» **EXCERPT TO READ**

☆ ☆ ☆ ☆ ☆ ☆ ☆

An Amazing Diversity Plan at Madison

A remarkable article on the University of Wisconsin (Madison) appeared yesterday on the John William Pope Center site. In it, UW economics professor W. Lee Hansen writes about a comprehensive diversity plan prepared for the already diversity-obsessed campus. The report, thousands of words long,  is mostly eye-glazing diversity babble, filled with terms like “compositional diversity,” “critical mass,” “equity mindedness,” “deficit-mindedness,” “foundational differences,” “representational equity” and “excellence,” a previously normal noun that suffers the loss of all meaning when  printed within three words of any diversity term.

But Professor Hansen noticed one very important line in the report that the faculty senate must have missed when it approved this text: a call for “proportional participation of historically underrepresented racial-ethnic groups at all levels of an institution, including high-status special programs, high-demand majors, and in the distribution of grades.” So “representational equity” means quotas at all levels. And let’s put that last one in caps: GRADES WILL BE GIVEN OUT BY RACE AND ETHNICITY.

Professor Hansen writes: “Professors, instead of just awarding the grade that each student earns, would apparently have to adjust them so that academically weaker, ‘underrepresented racial/ethnic’ students perform at the same level and receive the same grades as academically stronger students.

“At the very least, this means even greater expenditures on special tutoring for weaker targeted minority students. It is also likely to trigger a new outbreak of grade inflation, as professors find out that they can avoid trouble over ‘inequitable’ grade distributions by giving every student a high grade.”

So diversity, quotas and social transformation of the campus are more important than learning anything.  The faculty senate, professors, administrators and students who signed off on this are either OK with the plan, or haven’t been paying attention.

Author

  • John Leo

    John Leo is the editor of Minding the Campus, dedicated to chronicling imbalances within higher education and restoring intellectual pluralism to our American universities. His popular column, "On Society," ran in U.S.News & World Report for 17 years.

☆ ☆ ☆ ☆ ☆ ☆ ☆

» **THE PROBLEM**
Reproduce the passage of the article on the Madison diversity plan from "So diversity, quotas" to "been paying attention.".

» **LISTED ENTRIES**
☆ ☆ ☆ ☆ ☆ ☆ ☆

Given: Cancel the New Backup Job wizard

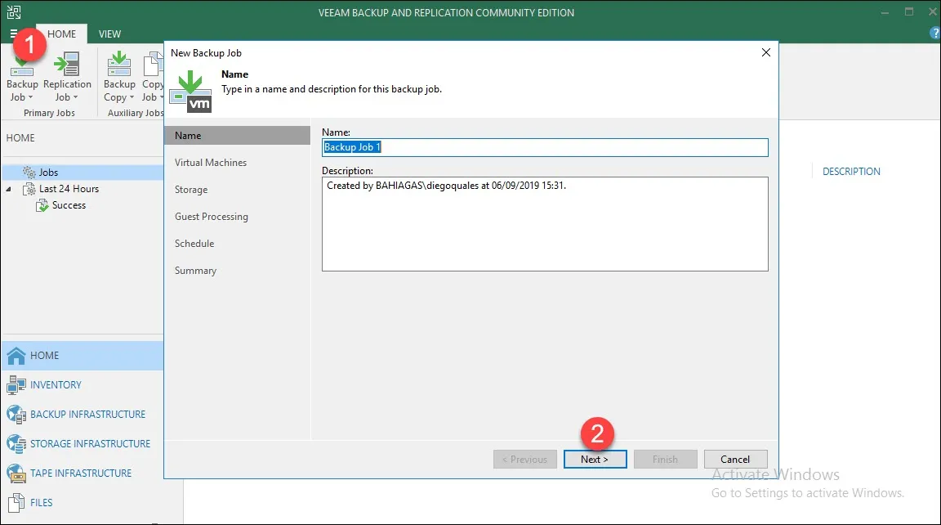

☆ ☆ ☆ ☆ ☆ ☆ ☆

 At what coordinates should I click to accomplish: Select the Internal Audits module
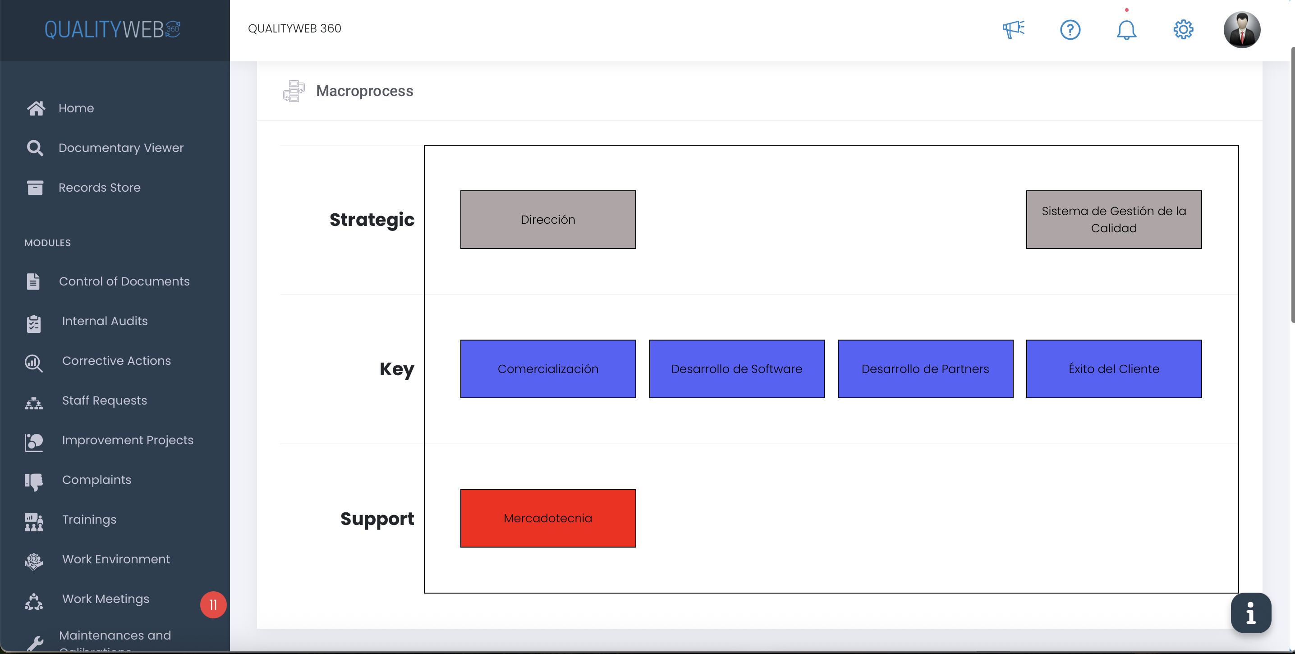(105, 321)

☆ ☆ ☆ ☆ ☆ ☆ ☆

» **EXERCISE ANSWER**
So diversity, quotas and social transformation of the campus are more important than learning anything.  The faculty senate, professors, administrators and students who signed off on this are either OK with the plan, or haven’t been paying attention.